▶ Short exercise a
Rewrite the records as a Markdown table with the columns Row and Record line, starting at the first line of the records and ending at the line containing "click(x=825, y=76)". Leave out blank lines.

▶ Text excerpt
Each of their stories is not mine to tell. However, each of these stories bring up a person whom I love; a person whose life matters to me and even more to the God who created them.

I know what you are going to say, as the conservative evangelicals you are, because I have heard it a million times. You will confirm God’s love for “sinners”. You will condemn the sin and point to their hardships as a result of their choices. You will say they should remain celibate and conform to the rules you created out of a handful of misinterpreted verses. You bend scriptures to produce hate and fear in the hearts of the people you are called to serve. I am not blind when the highest level of leadership uses the pulpit to denounce the existence of the transgender community. I am not deaf when statements are released affirming that all lives matter as long as they conform to the guidelines you adhere to, regardless of the outcome. It's time to be honest, this isn’t just an issue of interpreting scripture differently. It is a matter of life and death.

It is no secret that LGBTQ persons who grow up in churches and households who do not affirm their identity are three times more likely to contemplate ending their lives than their cis-gendered, heterosexual counterparts. This is an alarming statistic. The problem with statistics is that they do not tell the full story. They do not tell that my best friend at 15 attempted to take her life. They do not give you faces and names to go alongside the numbers. But I have seen the statistics in real, living people—people whose lives are windows into the divine life of God just as much as anyone else’s.

God as life-giver is one of the most important hermeneutics through which to look at our holy scriptures. God gives life to a world and then breathes God’s divine spirit into dirt and animates humans in God’s own image. These humans are gifted with the ability to love, create, give, and sustain life. And if all life is sacred to God, if all lives matter, as most of the congregants in the local churches bearing your denomination's name around the nation would argue (to diminish the hurt of our black and brown skinned neighbors, but that is another letter for another day), then that must include all lives—even the ones described as abominations before God for decades within your doctrine.

▶ Short exercise b
Answer these questions from the letter above:
(i) How many times more likely are LGBTQ persons raised in non-affirming churches and households to contemplate ending their lives?
(ii) At what age did the writer's best friend attempt to take her life?
(iii) What does God breathe into dirt to animate humans?

▶ Input
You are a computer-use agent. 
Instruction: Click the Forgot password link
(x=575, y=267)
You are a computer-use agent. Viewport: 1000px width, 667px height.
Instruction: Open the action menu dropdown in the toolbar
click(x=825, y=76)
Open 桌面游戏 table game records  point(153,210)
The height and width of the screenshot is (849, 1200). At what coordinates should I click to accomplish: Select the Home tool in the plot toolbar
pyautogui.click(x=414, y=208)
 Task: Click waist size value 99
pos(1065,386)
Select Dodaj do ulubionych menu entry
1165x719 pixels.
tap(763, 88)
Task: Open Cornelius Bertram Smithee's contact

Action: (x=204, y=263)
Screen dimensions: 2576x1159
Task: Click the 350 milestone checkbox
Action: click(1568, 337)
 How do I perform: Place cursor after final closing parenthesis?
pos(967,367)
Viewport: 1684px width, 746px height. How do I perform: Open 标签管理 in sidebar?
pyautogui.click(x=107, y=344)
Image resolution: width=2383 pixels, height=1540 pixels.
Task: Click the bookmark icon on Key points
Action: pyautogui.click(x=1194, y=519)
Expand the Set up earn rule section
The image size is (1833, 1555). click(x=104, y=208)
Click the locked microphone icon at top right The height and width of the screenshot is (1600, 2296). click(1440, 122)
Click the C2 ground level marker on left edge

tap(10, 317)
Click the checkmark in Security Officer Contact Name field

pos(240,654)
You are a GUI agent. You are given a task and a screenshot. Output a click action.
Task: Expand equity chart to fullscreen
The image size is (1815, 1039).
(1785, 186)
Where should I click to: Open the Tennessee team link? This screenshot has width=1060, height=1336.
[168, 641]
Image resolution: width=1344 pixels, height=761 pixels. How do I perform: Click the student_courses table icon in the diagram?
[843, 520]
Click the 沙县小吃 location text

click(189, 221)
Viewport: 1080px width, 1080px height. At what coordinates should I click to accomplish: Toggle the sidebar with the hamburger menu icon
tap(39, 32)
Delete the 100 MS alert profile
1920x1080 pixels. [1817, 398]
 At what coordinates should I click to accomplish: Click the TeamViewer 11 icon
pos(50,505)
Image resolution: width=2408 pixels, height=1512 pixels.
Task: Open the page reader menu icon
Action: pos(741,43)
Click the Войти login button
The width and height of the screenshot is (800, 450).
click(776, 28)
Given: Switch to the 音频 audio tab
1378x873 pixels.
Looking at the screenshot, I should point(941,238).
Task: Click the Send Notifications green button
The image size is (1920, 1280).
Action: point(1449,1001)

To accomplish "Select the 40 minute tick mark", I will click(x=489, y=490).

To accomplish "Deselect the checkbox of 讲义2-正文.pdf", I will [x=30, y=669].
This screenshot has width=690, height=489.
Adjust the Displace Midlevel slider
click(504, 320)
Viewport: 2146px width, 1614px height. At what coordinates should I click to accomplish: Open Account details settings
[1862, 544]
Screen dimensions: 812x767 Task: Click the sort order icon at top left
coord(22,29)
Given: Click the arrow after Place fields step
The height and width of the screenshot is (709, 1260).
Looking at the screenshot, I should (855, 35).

▶ Full solution a
| Row | Record line |
|---|---|
| 1 | You are a computer-use agent.  |
| 2 | Instruction: Click the Forgot password link |
| 3 | (x=575, y=267) |
| 4 | You are a computer-use agent. Viewport: 1000px width, 667px height. |
| 5 | Instruction: Open the action menu dropdown in the toolbar |
| 6 | click(x=825, y=76) |

▶ Full solution b
(i) Three times more likely than their cis-gendered, heterosexual counterparts.
(ii) At 15.
(iii) God's divine spirit.